[Consigna 1]
En la página sobre los toros, ¿a qué poeta español se atribuye la frase que llama a la fiesta "la más culta que hay en el mundo"?
[Consigna 2]
Prosigue la página sobre los toros desde su última frase.

[Página]
*****
En
la plaza, los toros hay que verlos lo más cerca que se pueda. Cuando se acerca
a la barrera el suelo tiembla y tiembla la grada, demostrando ya su bravura. El
toro recorre la arena, corretea de tendido a tendido, hasta el primer pase.
¡Olé! es el grito unánime del respetable público.
En
el burladero, el mayoral muestra su orgullo de ganadero. Los toreros, sus
cuadrillas, los apoderados, observan al toro con respeto. El toro bravo es una
raza especial. Es un animal salvaje que se cría para la lidia.
Como
escribió Hemingway, en su libro titulado como el título de este artículo, “el
torero que es capaz de ejecutar con el toro hazañas extraordinarias, puede
llevar al espectador a un intenso grado de emoción”. Ernest Hemingway cuenta en
ese libro sus impresiones y su fascinación por la fiesta de los toros, desde la
admiración y el respeto, durante sus diversos viajes a España a principios del
siglo pasado. No es el único escritor que lo hizo, ni será el último. Las
corridas de toros despiertan pasiones, representadas muchas veces en la pintura
(Goya), la escultura (Nacho Martín), la poesía (Alberti), la literatura (Vargas
Llosa), …
“El
toreo es probablemente la riqueza poética y vital de España, Creo que los toros
es la fiesta más culta que hay en el mundo”. Así se expresó el poeta español
Federico García Lorca. Muy aficionado a los toros contaba sin complejos su
admiración por la fiesta, por el toro y los toreros.
*****
[Contenido del listado]
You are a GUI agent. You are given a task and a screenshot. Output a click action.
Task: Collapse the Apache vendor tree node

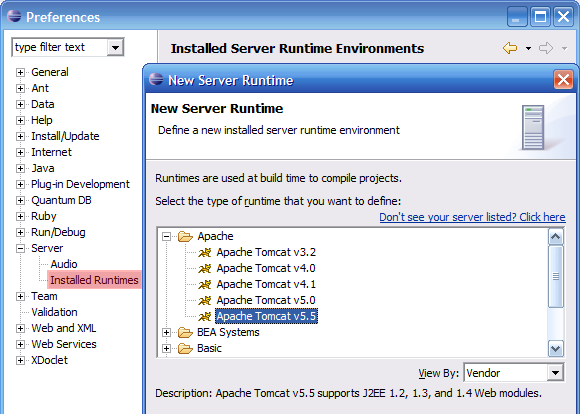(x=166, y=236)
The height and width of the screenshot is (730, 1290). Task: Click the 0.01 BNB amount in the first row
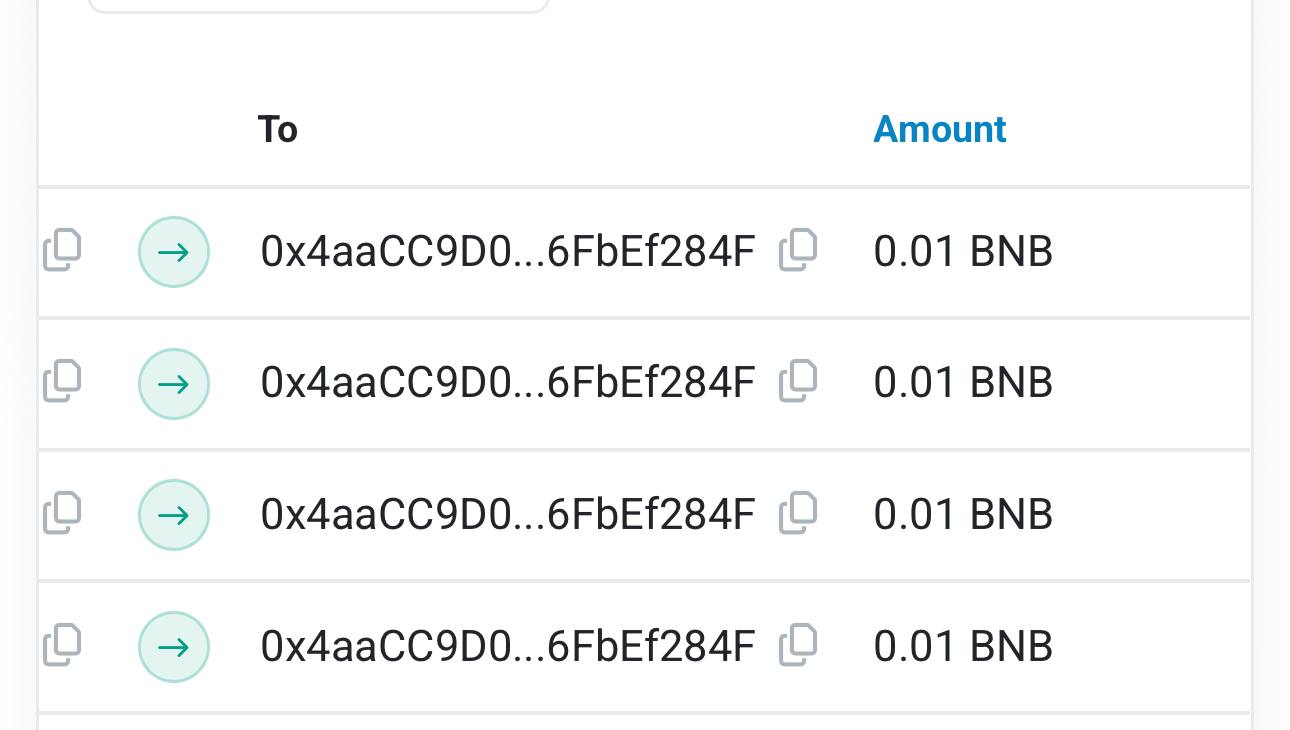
*****
[Respuesta escrita 1]
Federico García Lorca.

[Respuesta escrita 2]
Para
otros su admiración fue tanta que no paró hasta vestirse con el traje de luces
y participar en el paseíllo por la plaza de toros antes de la corrida. Es el
caso de Rafael Alberti. Lo consiguió el 14 de julio de 1927: se vistió de luces
e hizo el paseíllo con la cuadrilla de Sánchez Mejías en la plaza de
Pontevedra. Fue a Sánchez Mejías a quien Federico García Lorca le dedicó un
doliente poema cuando le mató un toro: “A las cinco de la tarde/Eran las cinco
en punto de la tarde/Un niño trajo la blanca sábana/a las cinco de la tarde./ …
“. Antes le escribió “No hubo príncipe en Sevilla/que comparársela pueda,/ni
espada como su espada,/ni corazón tan de verás./Qué gran torero en la
plaza,/qué gran serrano en la sierra,/qué blando con las espigas,/qué duro con
las espuelas,/qué tierno con el rocío, qué deslumbrante en la feria,/qué
tremendo con las últimas/banderillas de tinieblas”.
Para
algunos, su fascinación fue tanta por las corridas de toros que “hubiera
cambiado mi fama por la gloria que sólo es dable a los matadores de toros”, en
palabras de Ortega y Gasset. Otros quisieron ser toreros aunque “antes que
poeta me hubiera gustado ser un buen banderillero”, comentó sin ningún rubor
Manuel Machado.
En
España hemos pasado de la exaltación generalizada de la tauromaquia a la
crítica destructiva de unos pocos, aunque muy ruidosos. Estos, con un afán
reivindicativo contra el que dicen maltrato animal, afirman su oposición de
todas las maneras posibles con un mal gusto manifiesto. Nada impide que no les
guste las corridas de toros, en este caso con no acudir a los festejos taurinos
ya está. Pero no, su obsesión es prohibirlas, se ponen en contra de una
tradición milenaria. Y lo que están consiguiendo es lo contrario, que cada
corrida de toros sea una reivindicación a favor de las mismas, con cada
protesta las plazas de toros están más llenas de aficionados que van a disfrutar
de una tarde de toros para disfrutar del arte de toreros como El Juli, Cayetano
o Fran Rivera, Manzanares, José Tomás, Enrique Ponce, … Cada pase, una ovación.
Y
a veces, en ese desafío, viene la muerte a la tarde y se lleva a un torero como
Manolete, Paquirri ó, recientemente, Fandiño, que corren la misma suerte que el
toro y se convierten en inmortales. Y con ellos se van faenas memorables que ya
quedarán para el recuerdo, el arte de torear y la exaltación de la fiesta.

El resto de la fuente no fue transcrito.